Like most successful restaurant entrepreneurs, Café Nouveau owner Richard Fritz started out young. At 16 he worked as a dishwasher and busboy at Jeremiah’s in Jamestown and later tended bar at Rockola while putting himself through UNCG.

As a sociology major, Fritz had an interest in human resources, and his advisor warned him about working in the restaurants for too long. You might get stuck in that field, he told Fritz.

Now surrounded by sparkling stemware and white linen tablecloths, Fritz says he’s glad he ended up with this career.

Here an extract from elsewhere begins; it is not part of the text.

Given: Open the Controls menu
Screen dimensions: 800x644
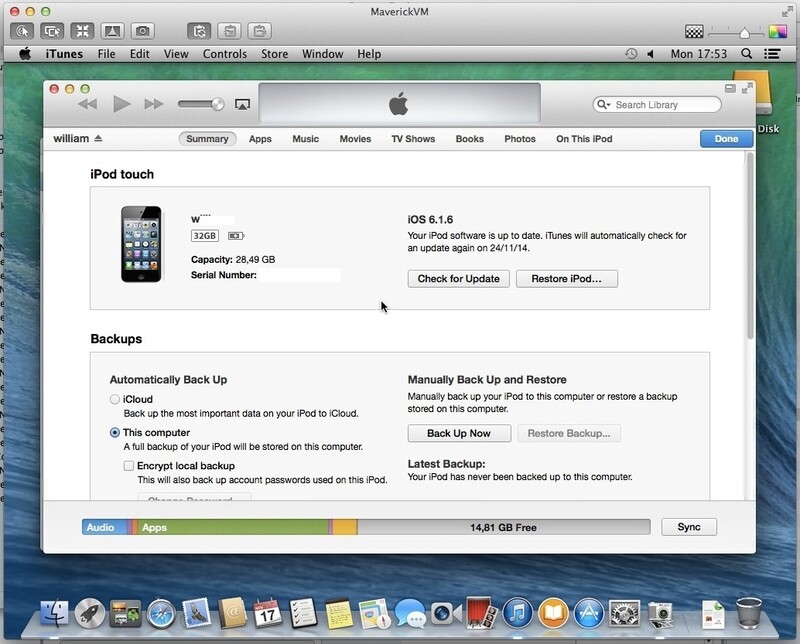Looking at the screenshot, I should click(x=224, y=53).
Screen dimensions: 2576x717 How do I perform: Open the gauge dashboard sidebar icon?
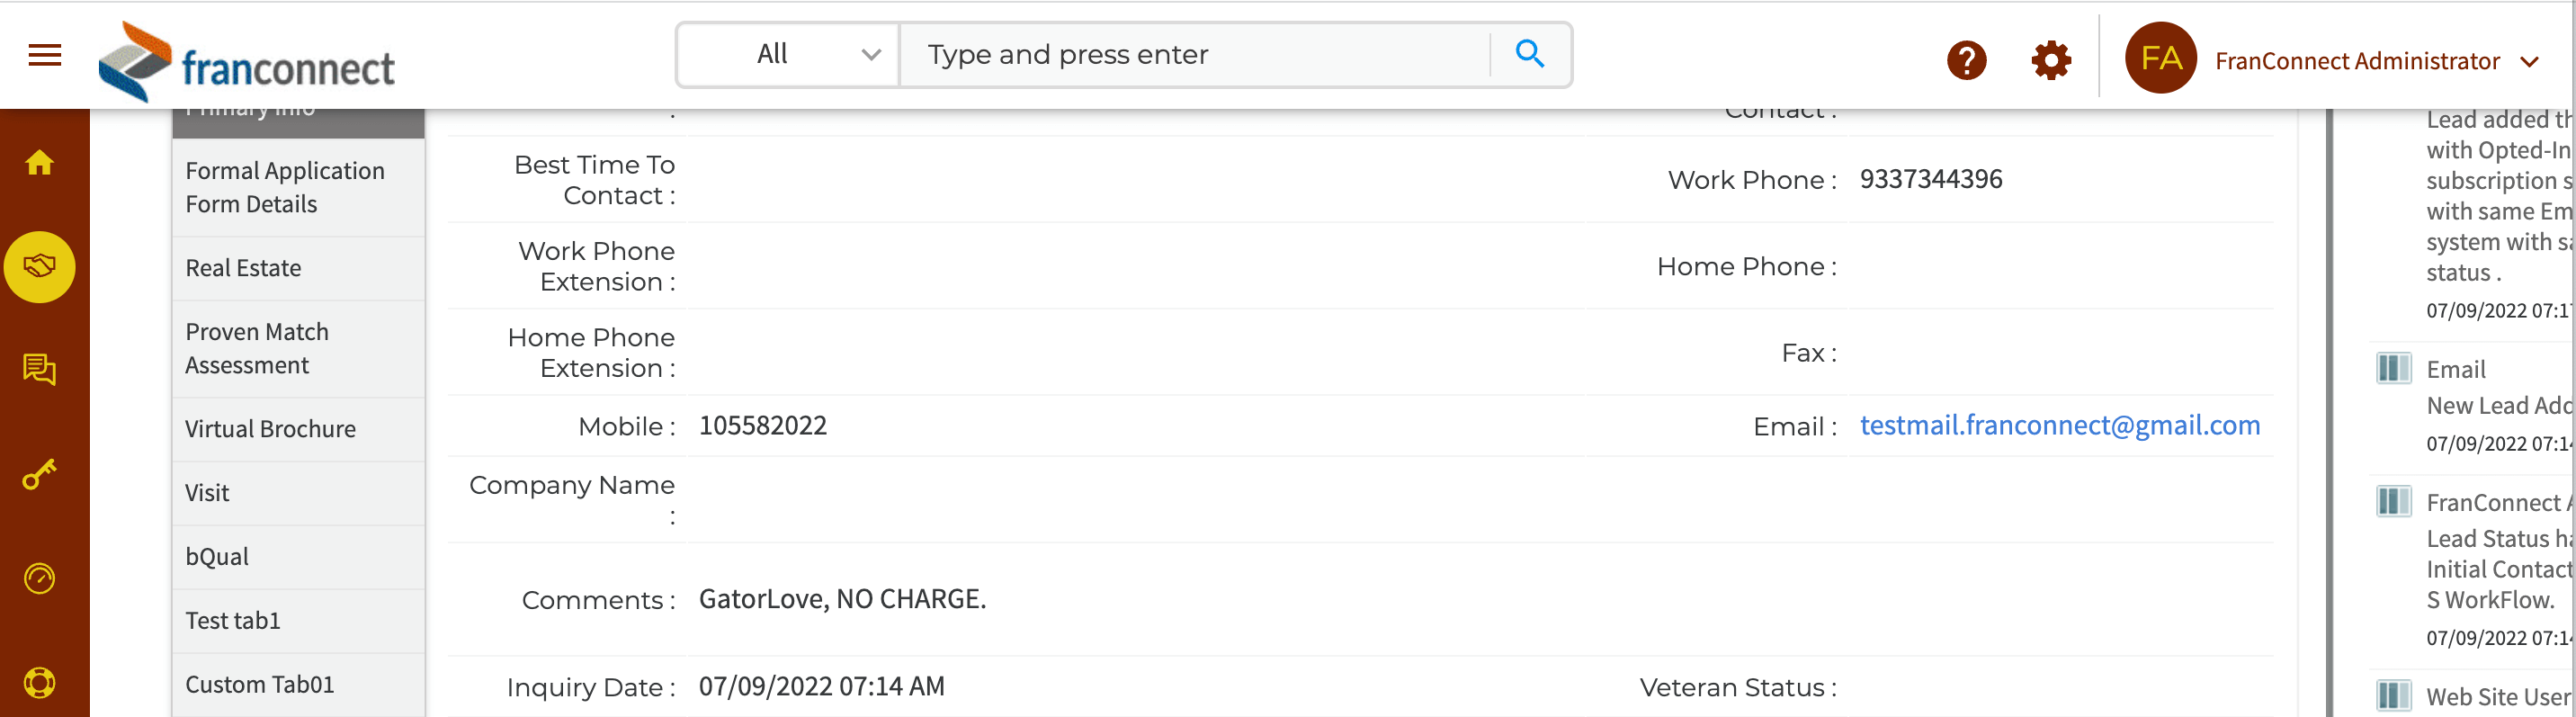pyautogui.click(x=40, y=578)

After obtaining his bachelors at UNCG Fritz was married and moved with his new wife to Asheville. There he attended AB Technical College where he earned his culinary degree. Upon finishing an internship and graduating he became the executive chef of Etowah Valley Country Club just outside of Hendersonville. It was a fun and demanding job, but soon there was a new addition to the Fritz household, baby Madeline, and Richard realized he hardly had time to see her. So he left the country club and took a job as a pastry chef.

Though Asheville was a beautiful place to live it had its downfall for the aspiring chef. In the winter seasons business tended to slow down and it was common practice for them to lay off workers to make ends meet. During these months it was often too difficult for a chef or restaurant worker to survive financially, so the Fritz’s decided to move back to Greensboro where he and his wife both have family.

While working at Liberty Oak for six years, Fritz gained the knowledge, experience and contacts he’d need to open a business of his own, though he didn’t know it at the time. He helped Liberty Oak in the transition of moving downtown, which taught him how to make sure he met the proper requirements and how to deal with contractors. And he also met his future business partner, Janice Oliver, who worked at Liberty Oak for 20 years.

It wouldn’t be until later, however, when Fritz was working as executive chef of Laddy and Dukes when his dream would become reality. Fritz had been looking at possible locations when Oliver came into Laddy and Dukes one day. The two struck up a conversation about starting a restaurant and Fritz learned Oliver had the same interest. So they became business partners, and then the old Bert’s Seafood location became available on Spring Garden Street.

Drew and Mary Lacklen, owners of Bert’s, helped Fritz and Oliver in obtaining the location. They told the new owners which updates would have to be made to get the property up to code and they helped them find the right people to do it. The Lacklens helped see the start of the new business through, offering helpful advice and making sure they had all their affairs in order before opening.

Fritz and Oliver wanted something more than just a diner, and a year after opening Café Nouveau has become something unique. The floors and walls were redone for aesthetic purposes, linens and fine dishes added to the dining room and original artwork hung on the walls ‘— a new artist is featured every couple of months. Fine wines are displayed near the small bar area and the whole atmosphere is one of elegance and intimacy. Monthly wine tastings give diners something new and fun to try with different wine representatives bringing the goods for each tasting.

The menu is gourmet, as well, with original recipes that can’t be replicated anywhere else. Specials accompany the daily lunches of fresh salads and sandwiches, and the evening menu is filled with entrees like pan-seared duck with a sun-dried cherry and rosemary demi glace. Seared crabcakes with a toasted coriander and a 10-ounce porterhouse pork chop with a caramelized apricot chutney round out the menu.

Fritz and Oliver love what they do, and they have the experience to back them up. A lot of people get the idea that they want to start a restaurant, Fritz says, citing the case of an owner he once met who didn’t realize how much work would be involved. Fritz says the owner was upset he had to pour water for his customers.

‘“I’m glad I have customers to pour water for,’” Fritz says with a smile.